Stung by the impact of zebra mussels, a European native accidentally brought to the Great Lakes in ship ballast water during the 1980s, the Great Lakes states didn't want to wait for federal research money to find ways ships could be modified to stop future aquatic invasions.
Instead, the governors used money from the Great Lakes Protection Fund, created in 1989 as the nation's first multistate environmental endowment.
To jump-start research on the issue, the governors of the Great Lakes states funded a $1 million experiment that will filter water going into a ship's ballast tank to see if it keeps out stowaway species. While the recently passed National Invasive Species Act of 1996 will fund similar research, that money won't be available for at least another year.
"This problem afflicts coastal nations worldwide, making this grant a worthy gift from the Great Lakes states to the world, in the hope of solving the ballast water problem," said Pennsylvania Gov. Tom Ridge, chairman of the Council of Great Lakes Governors, which oversees the fund.
The endowment was created with money contributed by the states. A formula based on the amount of water withdrawn from the lakes by each state was used to determine how much each would pay into the fund. Based on that, the required contributions ranged from a low of $1.5 million for Pennsylvania, to a high of $25 million for Michigan.

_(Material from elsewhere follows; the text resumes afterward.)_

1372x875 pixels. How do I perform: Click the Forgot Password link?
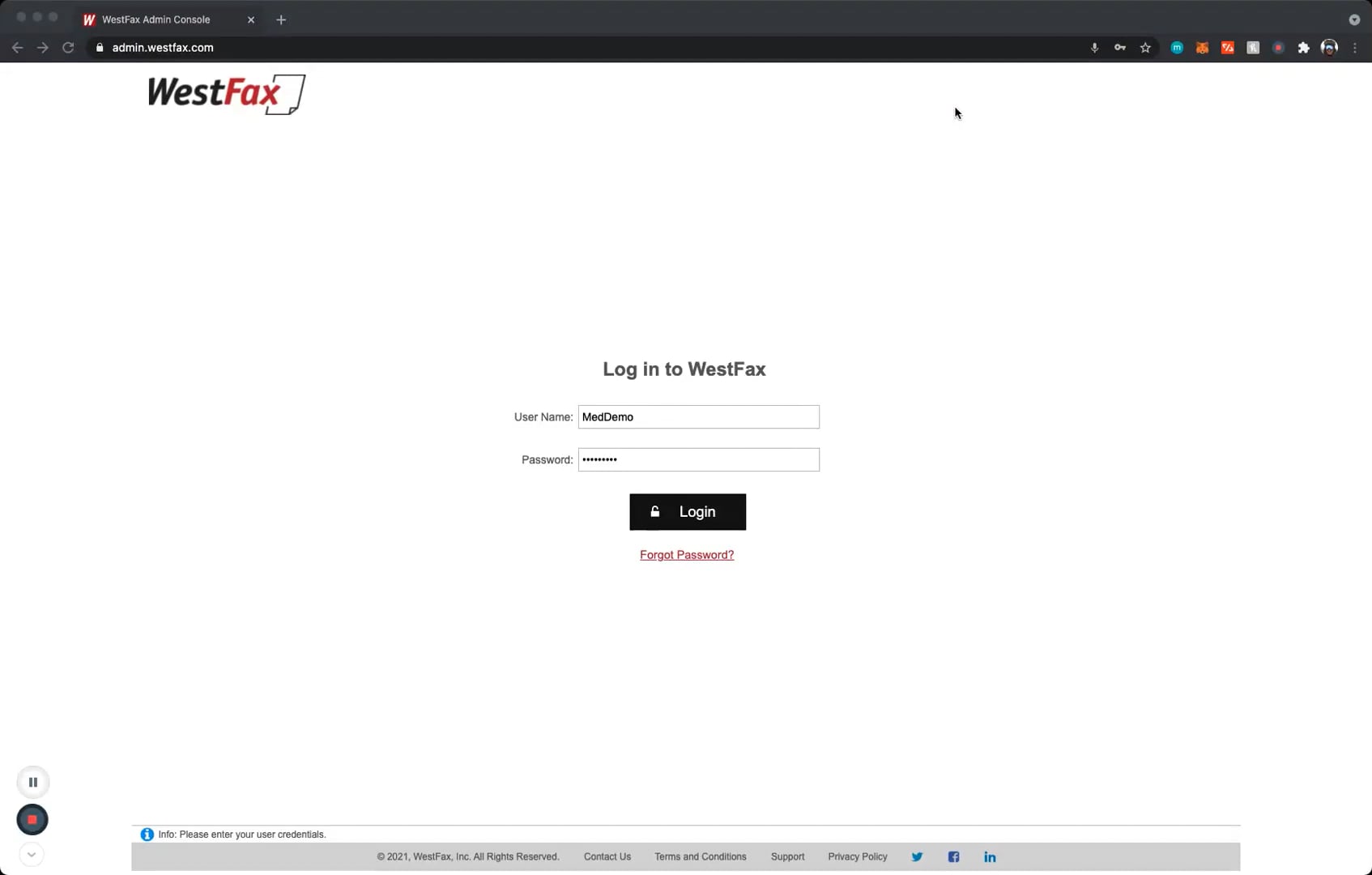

Ultimately, the endowment is to reach $97 million; so far, $76.8 million has been paid by the states. It is the nation's first multistate environmental endowment.
"What they wanted to do was to come up with a funding mechanism to deal with problem-solving for the Great Lakes that didn't run through Congress," said Russell Van Herik, the fund's executive director. "In other words, they didn't want to have to go beg for more appropriations every year."
Twice a year, the governors meet to select research, demonstration and educational projects to be financed with interest earned by investing the endowed money. Since 1990, it has funded projects totaling about $25 million, with the amount gradually increasing each year.
One third of the fund's net earnings goes back to member states, in proportion to their respective contributions, to support Great Lakes projects. The rest is given to projects affecting the whole region.
It funds projects that explore the health impacts of eating Great Lakes fish, pollution prevention demonstration projects, techniques for measuring nutrient and pesticide reductions on farms, pilot urban nonpoint source pollution prevention efforts, educational materials, and other actions related to the Great Lakes cleanup.
In the past, it has supported research ranging from an effort by The Nature Conservancy to identify areas of significant biological diversity in the basin, to a program that monitors the health of mink populations, which consume large amounts of fish and may be exposed to toxic chemicals.
Research on exotic species has been of particular interest, largely because of the impact of the rapidly reproducing zebra mussel, which has spread through the Great Lakes and surrounding watersheds, threatening native fish populations and costing industry, power plants and municipalities hundreds of millions of dollars as the bivalves clog their water intakes.
Only one state, Indiana, has failed to contribute any of the $16 million it has committed to. "They agreed to join right at the beginning, but then, for various domestic reasons, it just hasn't happened," Van Herik said. Still, he added, "I think about everyone considers it inevitable they will, when the stars line up."